Once the new evaluator is working, we can consider using Jitter to generate an evaluator or inferring types and hooking Octave up to libgccjit or LLVM.

2 Likes

Another layperson question from me. Is this an either-X-or-Y-but-not-both choice between the interpreter and the code generator or will both coexist and be selected for a given chunk of user code based on context?

I imagine that a “linear” evaluator could replace the current parse tree evaluator. If we have a JIT compiler and there is code that it can’t compile (eval or functions like load that can currently insert variables into the current workspace) then I expect that the evaluator would have to remain to handle those cases.

1 Like

As a first step, I’d like to see this new evaluator implemented in a very simple way without any external dependencies.
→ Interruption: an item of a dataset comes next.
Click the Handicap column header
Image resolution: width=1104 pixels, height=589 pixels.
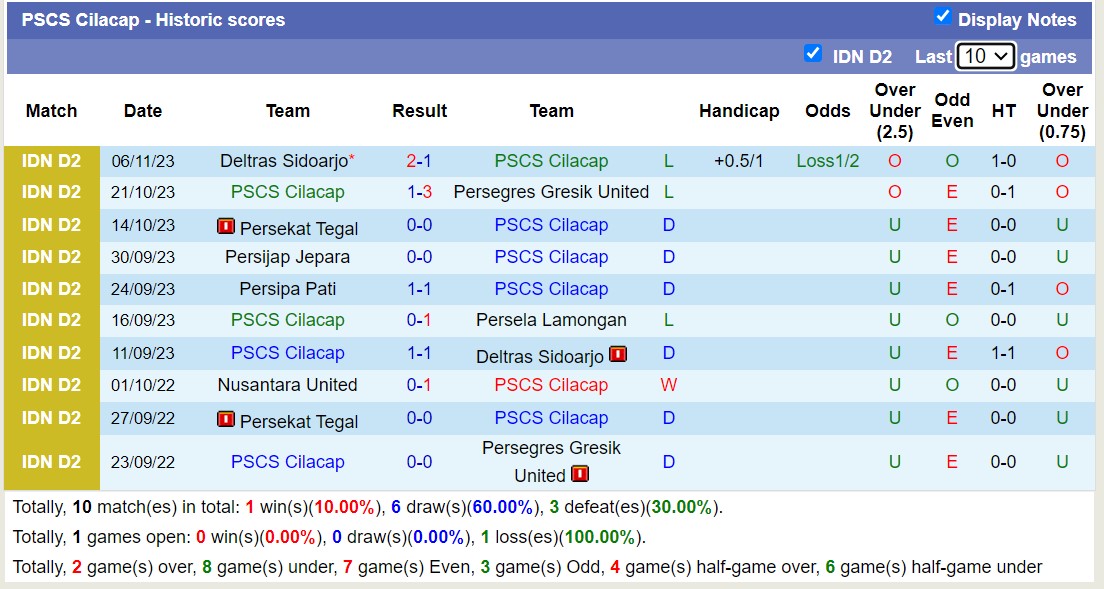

It means we are going to implement a VM from scratch. It’s doable and it’s not that hard. But I think it’s not that helpful, because optimizing the VM is a non-trival task. We’re basically re-doing what Jitter’s author did over the years.

I think I have to finish the demo sooner, before the meeting to give everybody the opportunity to see some code to get a better sense of whole thing.

1 Like

I’m not proposing that we try to beat the performance of Jitter or other well-established VMs. My intent is to do something that is relatively easy to implement and, more importantly, easy for me and other Octave developers to understand. Once we have a simple instruction set and interpreter working, we can look at using Jitter or some other higher performance solution.

2 Likes

@mnabipoor You were missed in today’s monthly dev meeting as you didn’t show. If you put together any material for the rest of us to follow along, please share it here in this Discourse thread.

People may want to listen to this FOSDEM 2019 talk Guile 3: Faster programs via just-in-time compilation by Andy Wingo.

Guile in the past used an evaluator, which was slow. It then moved to using stack based VM, later register based VM. Finally, in Guile 3, it generates native code from VM instructions using a template JIT. This may give us clues on how to do things incrementally.

1 Like